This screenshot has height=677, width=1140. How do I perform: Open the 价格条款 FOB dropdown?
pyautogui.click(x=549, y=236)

* * *

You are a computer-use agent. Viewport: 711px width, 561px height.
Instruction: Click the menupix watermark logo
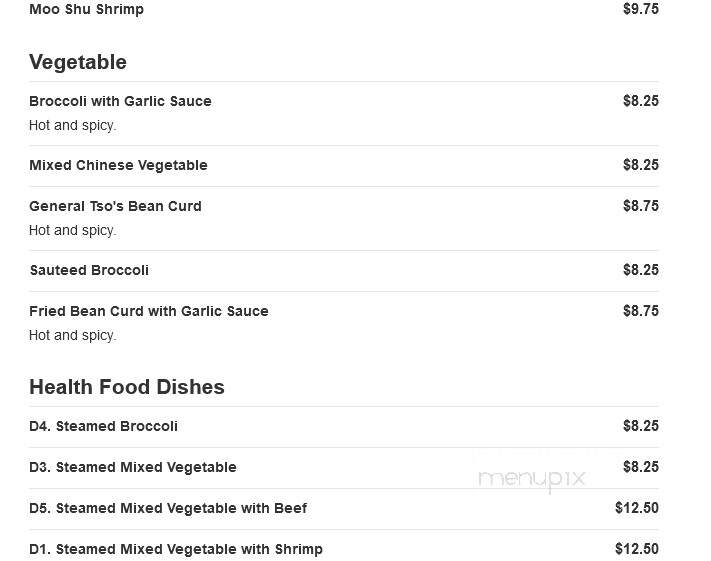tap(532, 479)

### Short task
Transcribe the listing from the line containing "You are a computer-use" through the line containing "tap(532, 479)", both included, omitting the picture.

### Output of the task
You are a computer-use agent. Viewport: 711px width, 561px height.
Instruction: Click the menupix watermark logo
tap(532, 479)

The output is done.